Tom Melvin from the University of Portsmouth led the new study. He and the rest of the Galaxy Zoo science team used classifications provided by citizen scientists to select spiral galaxies across the universe for the study. Light from the farthest galaxies has taken 8 billion years to reach us, so we see them as they appeared 8 billion years ago, or when the cosmos was a little over half its present age. This allows astronomers to study how the characteristics of galaxies change over this time.
Many galaxies with spiral shapes, like our Milky Way Galaxy, also have central bar-shaped features. These structures are made up of stars, and the spiral arms extend from the ends of the bar.
Melvin’s group studied how the fraction of spiral galaxies with bars changed over time. They found that 8 billion years ago, only 11 percent of spirals had bars, but by 2.5 billion years ago, this proportion had doubled. In the present-day universe, two-thirds of galaxies have bars. And the more massive the galaxy, the more likely this is to be the case.
“This is a really interesting result, which has been made possible by the contributions of citizen scientists, who yet again are helping cutting-edge astronomical research when they spend time classifying galaxies at Galaxy Zoo,” said Melvin.

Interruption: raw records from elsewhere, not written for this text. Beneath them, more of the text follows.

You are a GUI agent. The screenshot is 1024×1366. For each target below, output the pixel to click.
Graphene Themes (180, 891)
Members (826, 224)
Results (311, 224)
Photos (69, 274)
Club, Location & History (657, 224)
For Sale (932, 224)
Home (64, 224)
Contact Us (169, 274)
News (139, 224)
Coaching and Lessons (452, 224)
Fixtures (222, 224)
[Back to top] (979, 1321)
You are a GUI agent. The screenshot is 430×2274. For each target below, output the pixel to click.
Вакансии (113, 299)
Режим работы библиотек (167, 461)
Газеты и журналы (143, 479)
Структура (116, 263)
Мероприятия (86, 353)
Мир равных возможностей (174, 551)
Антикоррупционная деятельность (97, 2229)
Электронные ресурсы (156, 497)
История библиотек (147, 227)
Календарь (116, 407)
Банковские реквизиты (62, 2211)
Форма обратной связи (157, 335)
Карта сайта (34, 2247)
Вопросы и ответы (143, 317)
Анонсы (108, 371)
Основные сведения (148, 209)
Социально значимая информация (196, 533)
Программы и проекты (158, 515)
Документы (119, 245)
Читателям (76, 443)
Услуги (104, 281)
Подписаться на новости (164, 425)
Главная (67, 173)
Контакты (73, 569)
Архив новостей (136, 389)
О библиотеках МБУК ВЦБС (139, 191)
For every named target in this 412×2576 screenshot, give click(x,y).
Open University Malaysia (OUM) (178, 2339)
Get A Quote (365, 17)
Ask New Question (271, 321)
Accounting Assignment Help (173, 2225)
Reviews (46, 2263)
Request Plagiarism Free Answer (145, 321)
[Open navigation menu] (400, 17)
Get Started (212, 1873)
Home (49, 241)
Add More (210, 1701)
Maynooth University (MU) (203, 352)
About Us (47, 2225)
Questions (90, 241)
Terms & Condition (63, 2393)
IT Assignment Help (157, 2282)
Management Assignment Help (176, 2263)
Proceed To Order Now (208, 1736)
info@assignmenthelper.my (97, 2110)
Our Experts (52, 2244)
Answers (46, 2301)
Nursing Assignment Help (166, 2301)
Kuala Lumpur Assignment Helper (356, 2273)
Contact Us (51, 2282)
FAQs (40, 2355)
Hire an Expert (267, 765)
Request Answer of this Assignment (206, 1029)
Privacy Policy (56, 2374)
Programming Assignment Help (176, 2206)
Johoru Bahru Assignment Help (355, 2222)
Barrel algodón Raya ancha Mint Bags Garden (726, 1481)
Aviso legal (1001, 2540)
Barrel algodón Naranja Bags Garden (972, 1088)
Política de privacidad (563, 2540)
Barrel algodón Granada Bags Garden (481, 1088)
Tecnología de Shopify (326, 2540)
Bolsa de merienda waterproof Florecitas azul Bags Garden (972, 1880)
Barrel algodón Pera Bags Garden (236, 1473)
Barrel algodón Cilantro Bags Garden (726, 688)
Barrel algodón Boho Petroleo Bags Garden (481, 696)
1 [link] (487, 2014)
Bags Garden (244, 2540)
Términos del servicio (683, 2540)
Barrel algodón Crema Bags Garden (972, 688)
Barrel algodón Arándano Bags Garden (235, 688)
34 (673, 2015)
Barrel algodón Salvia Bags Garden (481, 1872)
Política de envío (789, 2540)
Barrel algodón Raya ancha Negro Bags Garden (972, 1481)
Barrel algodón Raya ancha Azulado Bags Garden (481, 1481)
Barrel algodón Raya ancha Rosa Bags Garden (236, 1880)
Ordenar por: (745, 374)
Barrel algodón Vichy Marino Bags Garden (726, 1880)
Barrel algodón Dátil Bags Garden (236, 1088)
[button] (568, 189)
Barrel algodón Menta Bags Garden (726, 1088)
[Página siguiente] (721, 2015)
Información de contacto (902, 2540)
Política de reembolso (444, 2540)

The new work also confirms that bars signify maturity for spiral galaxies and may play an important role in switching off the formation of new stars. For some of the most massive spiral galaxies, this happened relatively early in the life of the universe.
“It looks as though bars really are bad for spiral galaxies,” said Karen Masters from Portsmouth University. “As a bar grows in a galaxy, it is less likely to have any new stars being born, and the galaxy settles down to a sedate maturity.”